O pedido da Smed é que o foco seja na conclusão da parte que poderá receber os estudantes a partir do ano letivo 2024, ficando para o restante do prazo, que se encerra em setembro do ano que vem, a construção do ginásio.
Relembre o caso
As aulas da Atiliano Pinguelo foram suspensas em 16 de abril de 2019, após parte do muro da antiga estrutura ter cedido durante uma chuvarada que ocasionou risco de deslizamento. As estruturas do banheiro e parte da cozinha do educandário com 140 alunos já estava comprometida há pelo menos dois anos, com interdição parcial. Seis famílias que ocupavam o terreno da escola foram retiradas e a prefeitura, sob gestão de Daniel Guerra, passou a planejar uma reforma orçada em R$ 1 milhão, com recursos da Secretaria Municipal de Educação. A obra incluiria um refeitório e uma quadra de esportes.
A área do antigo colégio Mutirão, no bairro Nossa Senhora de Lourdes, virou sede provisória dos estudantes da Educação Infantil ao 5º ano a partir de 29 de abril de 2019. Sete meses depois, em 27 de novembro, a prefeitura apresentou o projeto de um novo prédio para a escola, na área de 1.350 m², que ainda demandava terraplanagem e tinha orçamento previsto em para a construção de R$ 4,7 milhões.

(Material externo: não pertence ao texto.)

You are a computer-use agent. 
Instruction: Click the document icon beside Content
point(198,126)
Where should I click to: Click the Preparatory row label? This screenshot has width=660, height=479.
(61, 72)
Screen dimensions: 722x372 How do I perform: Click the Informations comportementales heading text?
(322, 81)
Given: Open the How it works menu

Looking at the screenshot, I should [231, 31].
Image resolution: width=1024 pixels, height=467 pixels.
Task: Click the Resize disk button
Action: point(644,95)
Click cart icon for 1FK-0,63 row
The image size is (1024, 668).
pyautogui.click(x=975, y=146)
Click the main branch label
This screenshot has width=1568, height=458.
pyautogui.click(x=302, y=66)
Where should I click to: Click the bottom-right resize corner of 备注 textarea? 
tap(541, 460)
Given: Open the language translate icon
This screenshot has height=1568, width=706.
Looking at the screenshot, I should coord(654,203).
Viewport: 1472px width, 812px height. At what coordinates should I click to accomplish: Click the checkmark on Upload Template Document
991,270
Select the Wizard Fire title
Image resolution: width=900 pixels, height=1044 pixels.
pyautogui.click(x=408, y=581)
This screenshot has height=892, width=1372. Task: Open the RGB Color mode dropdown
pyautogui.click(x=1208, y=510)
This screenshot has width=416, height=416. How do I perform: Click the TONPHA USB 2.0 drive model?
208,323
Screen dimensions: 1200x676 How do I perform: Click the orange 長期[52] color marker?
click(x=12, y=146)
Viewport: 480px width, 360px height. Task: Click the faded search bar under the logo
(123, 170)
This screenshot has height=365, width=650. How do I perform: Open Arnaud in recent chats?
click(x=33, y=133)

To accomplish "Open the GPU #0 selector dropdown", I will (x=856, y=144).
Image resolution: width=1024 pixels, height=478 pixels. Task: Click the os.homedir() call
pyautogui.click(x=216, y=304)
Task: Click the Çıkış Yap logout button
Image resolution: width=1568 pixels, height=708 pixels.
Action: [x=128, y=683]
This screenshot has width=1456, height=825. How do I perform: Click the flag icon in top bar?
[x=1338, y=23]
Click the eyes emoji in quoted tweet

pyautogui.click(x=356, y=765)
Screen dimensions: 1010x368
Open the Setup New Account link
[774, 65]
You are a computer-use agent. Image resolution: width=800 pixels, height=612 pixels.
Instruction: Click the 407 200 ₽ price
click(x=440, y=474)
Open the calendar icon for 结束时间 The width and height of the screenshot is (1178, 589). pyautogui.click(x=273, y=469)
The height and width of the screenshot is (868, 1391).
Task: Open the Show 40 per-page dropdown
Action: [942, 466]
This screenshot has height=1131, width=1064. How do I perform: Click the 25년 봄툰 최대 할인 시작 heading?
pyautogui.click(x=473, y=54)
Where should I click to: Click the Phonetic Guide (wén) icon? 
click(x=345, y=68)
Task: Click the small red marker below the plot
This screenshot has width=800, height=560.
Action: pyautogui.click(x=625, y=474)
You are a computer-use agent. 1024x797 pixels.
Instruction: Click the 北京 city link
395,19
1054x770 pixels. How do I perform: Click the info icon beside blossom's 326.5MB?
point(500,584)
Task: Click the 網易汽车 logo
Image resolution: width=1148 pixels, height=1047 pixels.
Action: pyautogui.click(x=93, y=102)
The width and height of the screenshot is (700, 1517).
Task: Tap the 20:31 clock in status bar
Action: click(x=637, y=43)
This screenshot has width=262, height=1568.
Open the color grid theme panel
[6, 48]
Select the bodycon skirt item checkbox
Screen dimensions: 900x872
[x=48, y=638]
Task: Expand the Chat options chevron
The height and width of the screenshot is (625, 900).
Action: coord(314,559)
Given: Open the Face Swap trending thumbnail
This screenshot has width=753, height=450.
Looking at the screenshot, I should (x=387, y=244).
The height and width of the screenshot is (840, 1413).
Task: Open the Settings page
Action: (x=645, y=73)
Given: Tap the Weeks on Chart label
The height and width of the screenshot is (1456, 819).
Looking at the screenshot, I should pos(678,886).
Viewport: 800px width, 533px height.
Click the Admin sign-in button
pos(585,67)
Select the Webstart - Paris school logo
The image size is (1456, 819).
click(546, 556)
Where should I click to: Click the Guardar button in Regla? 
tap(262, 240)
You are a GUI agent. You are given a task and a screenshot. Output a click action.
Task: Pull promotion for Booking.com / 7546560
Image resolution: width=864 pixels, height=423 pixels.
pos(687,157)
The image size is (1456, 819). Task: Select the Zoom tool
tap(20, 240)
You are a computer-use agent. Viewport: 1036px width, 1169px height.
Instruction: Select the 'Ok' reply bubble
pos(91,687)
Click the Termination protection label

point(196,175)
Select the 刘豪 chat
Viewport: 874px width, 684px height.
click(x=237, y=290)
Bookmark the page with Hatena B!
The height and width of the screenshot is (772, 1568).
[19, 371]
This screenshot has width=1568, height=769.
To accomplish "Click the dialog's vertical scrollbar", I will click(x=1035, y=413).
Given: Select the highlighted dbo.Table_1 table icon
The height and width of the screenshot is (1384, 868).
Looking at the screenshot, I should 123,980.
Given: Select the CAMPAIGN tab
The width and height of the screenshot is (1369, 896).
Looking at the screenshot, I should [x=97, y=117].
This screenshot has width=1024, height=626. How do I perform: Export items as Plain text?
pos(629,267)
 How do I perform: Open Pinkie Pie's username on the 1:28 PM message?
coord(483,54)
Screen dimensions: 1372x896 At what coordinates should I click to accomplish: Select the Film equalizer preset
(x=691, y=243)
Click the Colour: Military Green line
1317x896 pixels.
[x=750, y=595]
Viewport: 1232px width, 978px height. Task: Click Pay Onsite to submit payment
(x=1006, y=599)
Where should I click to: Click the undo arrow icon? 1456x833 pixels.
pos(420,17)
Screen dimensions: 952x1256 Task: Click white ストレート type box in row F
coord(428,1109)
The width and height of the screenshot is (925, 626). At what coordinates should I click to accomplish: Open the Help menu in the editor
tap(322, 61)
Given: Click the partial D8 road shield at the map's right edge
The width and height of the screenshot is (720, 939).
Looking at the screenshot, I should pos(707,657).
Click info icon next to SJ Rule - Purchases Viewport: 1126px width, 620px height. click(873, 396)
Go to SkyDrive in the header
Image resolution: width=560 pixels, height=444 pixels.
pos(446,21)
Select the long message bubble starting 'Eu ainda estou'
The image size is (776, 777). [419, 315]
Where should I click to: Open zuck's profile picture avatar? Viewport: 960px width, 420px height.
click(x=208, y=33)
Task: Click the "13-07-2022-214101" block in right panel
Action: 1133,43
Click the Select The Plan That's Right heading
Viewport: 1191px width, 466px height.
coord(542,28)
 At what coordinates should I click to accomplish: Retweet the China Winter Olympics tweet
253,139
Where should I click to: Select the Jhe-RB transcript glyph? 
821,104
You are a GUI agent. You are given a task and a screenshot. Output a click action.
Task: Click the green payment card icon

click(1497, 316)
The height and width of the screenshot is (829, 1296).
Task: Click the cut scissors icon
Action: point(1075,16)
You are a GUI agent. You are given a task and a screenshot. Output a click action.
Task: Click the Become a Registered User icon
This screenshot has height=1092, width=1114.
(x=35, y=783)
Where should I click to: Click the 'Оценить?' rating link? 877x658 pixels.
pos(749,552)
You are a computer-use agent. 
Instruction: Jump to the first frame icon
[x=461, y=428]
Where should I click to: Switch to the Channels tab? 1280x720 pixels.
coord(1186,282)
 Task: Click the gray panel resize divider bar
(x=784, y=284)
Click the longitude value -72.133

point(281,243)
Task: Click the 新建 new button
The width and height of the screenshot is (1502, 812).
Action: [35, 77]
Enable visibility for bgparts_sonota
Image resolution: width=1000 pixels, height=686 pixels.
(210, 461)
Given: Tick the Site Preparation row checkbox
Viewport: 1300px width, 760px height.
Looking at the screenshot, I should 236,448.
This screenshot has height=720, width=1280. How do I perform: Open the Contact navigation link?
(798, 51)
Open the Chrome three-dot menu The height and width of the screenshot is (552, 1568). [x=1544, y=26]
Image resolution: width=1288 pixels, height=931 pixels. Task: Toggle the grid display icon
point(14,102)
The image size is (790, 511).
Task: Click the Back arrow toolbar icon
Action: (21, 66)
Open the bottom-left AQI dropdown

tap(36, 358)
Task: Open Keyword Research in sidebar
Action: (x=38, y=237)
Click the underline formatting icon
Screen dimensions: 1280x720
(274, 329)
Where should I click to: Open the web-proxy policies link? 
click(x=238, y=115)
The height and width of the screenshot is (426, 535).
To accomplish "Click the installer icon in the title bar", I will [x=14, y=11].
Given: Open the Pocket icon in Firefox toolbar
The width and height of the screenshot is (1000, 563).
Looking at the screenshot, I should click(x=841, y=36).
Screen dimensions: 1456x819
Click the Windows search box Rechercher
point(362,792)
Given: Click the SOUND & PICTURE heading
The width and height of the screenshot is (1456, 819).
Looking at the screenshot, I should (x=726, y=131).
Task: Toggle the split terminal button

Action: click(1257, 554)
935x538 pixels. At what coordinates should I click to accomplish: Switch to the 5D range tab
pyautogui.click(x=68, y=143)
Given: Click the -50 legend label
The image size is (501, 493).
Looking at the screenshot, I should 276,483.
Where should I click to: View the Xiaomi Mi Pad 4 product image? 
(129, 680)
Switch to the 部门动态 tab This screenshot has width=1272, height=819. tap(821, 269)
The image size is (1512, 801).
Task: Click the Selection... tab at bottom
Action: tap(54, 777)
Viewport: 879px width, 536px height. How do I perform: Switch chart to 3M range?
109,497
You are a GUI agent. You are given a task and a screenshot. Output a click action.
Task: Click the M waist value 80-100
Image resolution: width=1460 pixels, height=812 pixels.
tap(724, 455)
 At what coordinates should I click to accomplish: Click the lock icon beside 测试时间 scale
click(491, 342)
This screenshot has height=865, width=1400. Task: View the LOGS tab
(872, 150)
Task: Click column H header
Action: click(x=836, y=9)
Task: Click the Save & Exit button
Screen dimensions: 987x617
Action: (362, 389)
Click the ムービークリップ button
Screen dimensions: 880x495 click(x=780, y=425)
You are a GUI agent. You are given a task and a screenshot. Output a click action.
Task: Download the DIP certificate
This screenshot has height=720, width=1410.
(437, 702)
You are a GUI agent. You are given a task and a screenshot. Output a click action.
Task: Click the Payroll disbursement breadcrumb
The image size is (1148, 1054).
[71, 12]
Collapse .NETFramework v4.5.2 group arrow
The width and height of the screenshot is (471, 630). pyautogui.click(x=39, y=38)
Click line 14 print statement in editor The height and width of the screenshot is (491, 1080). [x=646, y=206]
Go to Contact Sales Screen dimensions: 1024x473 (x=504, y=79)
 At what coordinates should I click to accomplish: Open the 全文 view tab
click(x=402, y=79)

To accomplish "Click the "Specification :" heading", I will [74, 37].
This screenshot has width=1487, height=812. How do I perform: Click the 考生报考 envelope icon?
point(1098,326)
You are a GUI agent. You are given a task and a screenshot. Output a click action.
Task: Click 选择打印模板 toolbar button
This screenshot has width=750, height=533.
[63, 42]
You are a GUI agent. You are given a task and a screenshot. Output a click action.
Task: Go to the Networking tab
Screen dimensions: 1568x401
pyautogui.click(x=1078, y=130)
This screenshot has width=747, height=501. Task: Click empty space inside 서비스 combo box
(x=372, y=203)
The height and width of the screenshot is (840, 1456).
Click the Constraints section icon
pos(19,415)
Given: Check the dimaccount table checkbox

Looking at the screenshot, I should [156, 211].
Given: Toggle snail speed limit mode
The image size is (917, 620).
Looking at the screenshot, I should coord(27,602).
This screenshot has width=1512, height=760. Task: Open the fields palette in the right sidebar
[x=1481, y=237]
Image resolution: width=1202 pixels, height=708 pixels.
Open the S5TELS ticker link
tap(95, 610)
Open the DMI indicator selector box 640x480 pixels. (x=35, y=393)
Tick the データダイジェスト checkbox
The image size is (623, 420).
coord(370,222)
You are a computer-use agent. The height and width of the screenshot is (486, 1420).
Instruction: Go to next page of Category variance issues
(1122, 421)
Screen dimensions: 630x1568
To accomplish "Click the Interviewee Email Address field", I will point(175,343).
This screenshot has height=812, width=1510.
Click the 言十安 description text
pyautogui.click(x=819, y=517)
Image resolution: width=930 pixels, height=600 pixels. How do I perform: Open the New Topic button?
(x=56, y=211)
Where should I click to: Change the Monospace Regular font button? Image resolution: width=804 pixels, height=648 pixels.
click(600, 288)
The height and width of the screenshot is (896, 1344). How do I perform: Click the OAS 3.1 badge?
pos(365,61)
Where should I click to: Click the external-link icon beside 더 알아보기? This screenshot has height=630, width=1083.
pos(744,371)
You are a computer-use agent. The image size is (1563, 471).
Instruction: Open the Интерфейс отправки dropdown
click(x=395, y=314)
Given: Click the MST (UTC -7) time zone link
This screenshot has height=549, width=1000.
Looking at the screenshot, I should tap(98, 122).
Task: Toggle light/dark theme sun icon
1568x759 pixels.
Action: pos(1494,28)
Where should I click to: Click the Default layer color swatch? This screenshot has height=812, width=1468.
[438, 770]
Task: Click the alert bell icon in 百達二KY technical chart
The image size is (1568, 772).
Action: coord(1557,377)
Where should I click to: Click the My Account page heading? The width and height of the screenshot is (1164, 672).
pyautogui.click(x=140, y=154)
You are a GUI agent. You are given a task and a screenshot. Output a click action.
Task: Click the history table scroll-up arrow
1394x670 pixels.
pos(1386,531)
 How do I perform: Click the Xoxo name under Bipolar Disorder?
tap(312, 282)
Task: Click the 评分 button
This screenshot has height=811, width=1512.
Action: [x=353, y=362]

A ordem de serviço foi assinada somente em março de 2021, com o município já sob a gestão do prefeito Adiló Didomenico (PSDB). O prazo de conclusão foi definido em 270 dias (cerca de nove meses) e orçamento de R$ 2.968.459,70. Um ano e quatro meses depois, a obra ainda não estava pronta. Ela chegou a ficar um tempo paralisada, por falta de material e entraves burocráticos, sendo retomada em 29 de julho de 2022, com a previsão de término até o final do ano passado.
A empresa Construvia Serviços de Reformas Prediais Eirelli, vencedora da licitação, com sede em Brasília, abandonou a obra pela metade, 48% executada, dois meses depois, em uma rescisão que se oficializou em outubro.